**** Supplied material
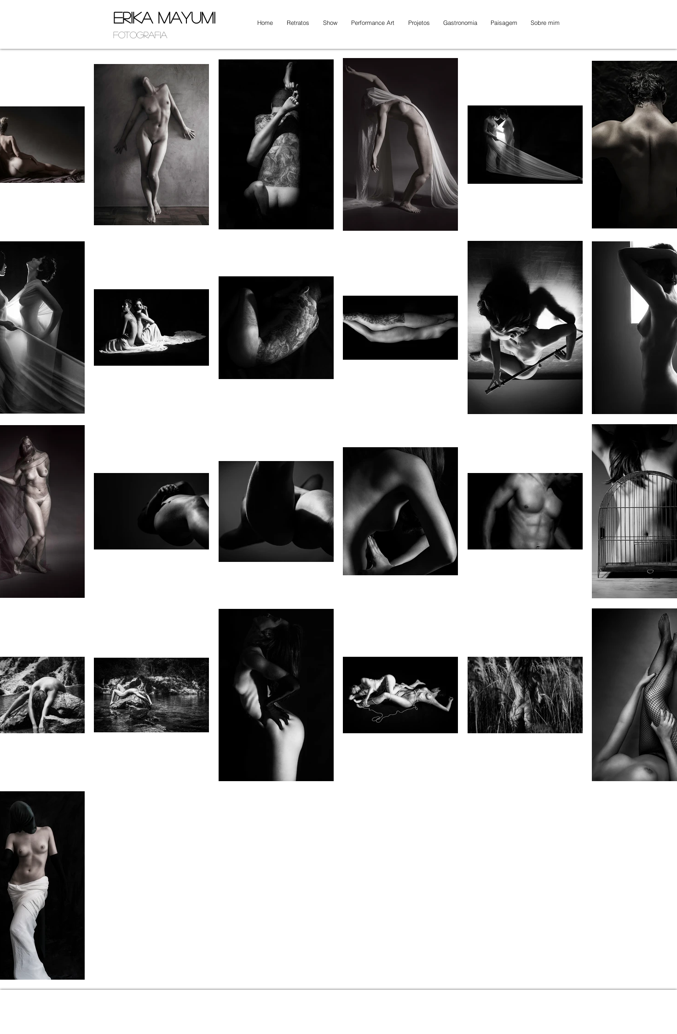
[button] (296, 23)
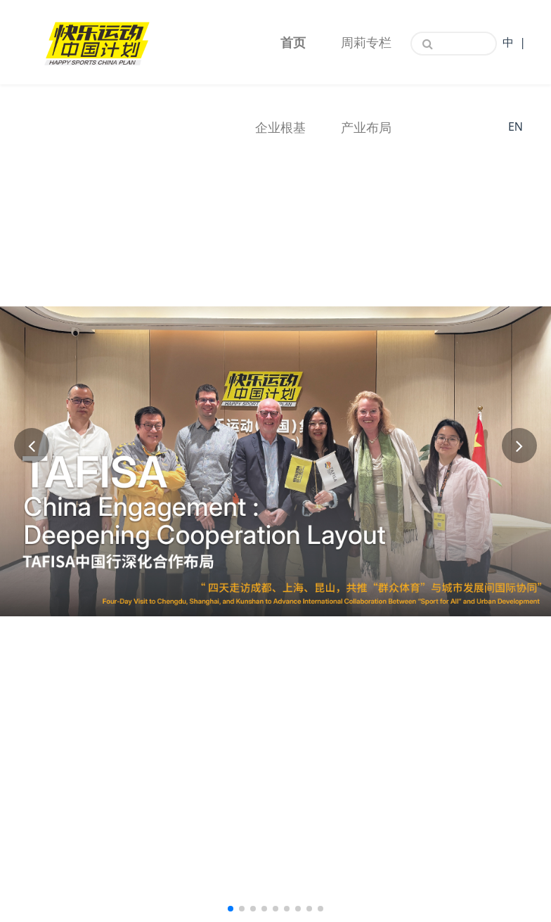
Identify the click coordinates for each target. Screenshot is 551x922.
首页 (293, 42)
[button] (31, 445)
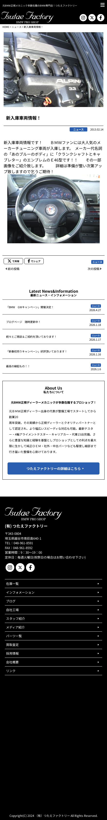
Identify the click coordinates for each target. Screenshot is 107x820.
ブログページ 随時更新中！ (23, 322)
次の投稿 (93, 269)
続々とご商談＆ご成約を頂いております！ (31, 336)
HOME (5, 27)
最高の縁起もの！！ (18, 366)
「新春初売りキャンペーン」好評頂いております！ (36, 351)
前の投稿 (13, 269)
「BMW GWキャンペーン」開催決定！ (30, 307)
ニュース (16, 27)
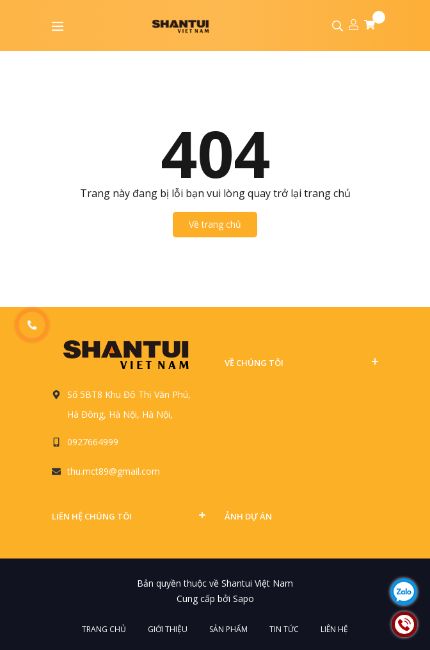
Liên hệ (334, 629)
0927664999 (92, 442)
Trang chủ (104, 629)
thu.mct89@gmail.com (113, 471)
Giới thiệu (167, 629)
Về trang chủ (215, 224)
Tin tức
********
**** Supplied material
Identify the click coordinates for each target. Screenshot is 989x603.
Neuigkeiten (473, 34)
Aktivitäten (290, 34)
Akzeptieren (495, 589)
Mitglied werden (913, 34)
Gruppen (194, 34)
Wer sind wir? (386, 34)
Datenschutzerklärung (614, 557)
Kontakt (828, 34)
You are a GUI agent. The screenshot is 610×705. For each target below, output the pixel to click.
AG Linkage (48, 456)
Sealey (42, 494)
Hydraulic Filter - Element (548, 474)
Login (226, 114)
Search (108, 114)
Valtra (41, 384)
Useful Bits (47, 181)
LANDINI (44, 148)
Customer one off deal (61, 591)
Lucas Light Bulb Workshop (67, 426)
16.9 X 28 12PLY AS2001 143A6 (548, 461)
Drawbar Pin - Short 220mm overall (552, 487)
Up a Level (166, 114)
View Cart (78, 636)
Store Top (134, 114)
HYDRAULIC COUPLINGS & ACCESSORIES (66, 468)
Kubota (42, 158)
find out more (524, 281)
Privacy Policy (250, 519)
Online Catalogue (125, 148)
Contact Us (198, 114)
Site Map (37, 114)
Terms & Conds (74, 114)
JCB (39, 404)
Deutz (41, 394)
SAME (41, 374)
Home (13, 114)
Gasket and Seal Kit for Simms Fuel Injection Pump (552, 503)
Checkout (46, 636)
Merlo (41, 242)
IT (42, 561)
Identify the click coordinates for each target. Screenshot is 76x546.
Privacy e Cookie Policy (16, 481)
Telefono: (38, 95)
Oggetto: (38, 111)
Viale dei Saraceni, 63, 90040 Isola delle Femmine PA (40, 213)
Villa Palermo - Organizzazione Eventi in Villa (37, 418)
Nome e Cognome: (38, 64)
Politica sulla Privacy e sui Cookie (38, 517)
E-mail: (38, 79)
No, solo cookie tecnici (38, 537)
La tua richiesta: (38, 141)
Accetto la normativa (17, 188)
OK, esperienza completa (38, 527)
********
#### Work required
Please retype the entries unchanged, starting with the line containing "Lucas Light Bulb Workshop (67, 426)" and ending with the line containing "OK, esperienza completa (38, 527)", both included.

#### Written response
Lucas Light Bulb Workshop (67, 426)
16.9 X 28 12PLY AS2001 143A6 (548, 461)
Drawbar Pin - Short 220mm overall (552, 487)
Up a Level (166, 114)
View Cart (78, 636)
Store Top (134, 114)
HYDRAULIC COUPLINGS & ACCESSORIES (66, 468)
Kubota (42, 158)
find out more (524, 281)
Privacy Policy (250, 519)
Online Catalogue (125, 148)
Contact Us (198, 114)
Site Map (37, 114)
Terms & Conds (74, 114)
JCB (39, 404)
Deutz (41, 394)
SAME (41, 374)
Home (13, 114)
Gasket and Seal Kit for Simms Fuel Injection Pump (552, 503)
Checkout (46, 636)
Merlo (41, 242)
IT (42, 561)
Identify the click coordinates for each target. Screenshot is 76x546.
Privacy e Cookie Policy (16, 481)
Telefono: (38, 95)
Oggetto: (38, 111)
Viale dei Saraceni, 63, 90040 Isola delle Femmine PA (40, 213)
Villa Palermo - Organizzazione Eventi in Villa (37, 418)
Nome e Cognome: (38, 64)
Politica sulla Privacy e sui Cookie (38, 517)
E-mail: (38, 79)
No, solo cookie tecnici (38, 537)
La tua richiesta: (38, 141)
Accetto la normativa (17, 188)
OK, esperienza completa (38, 527)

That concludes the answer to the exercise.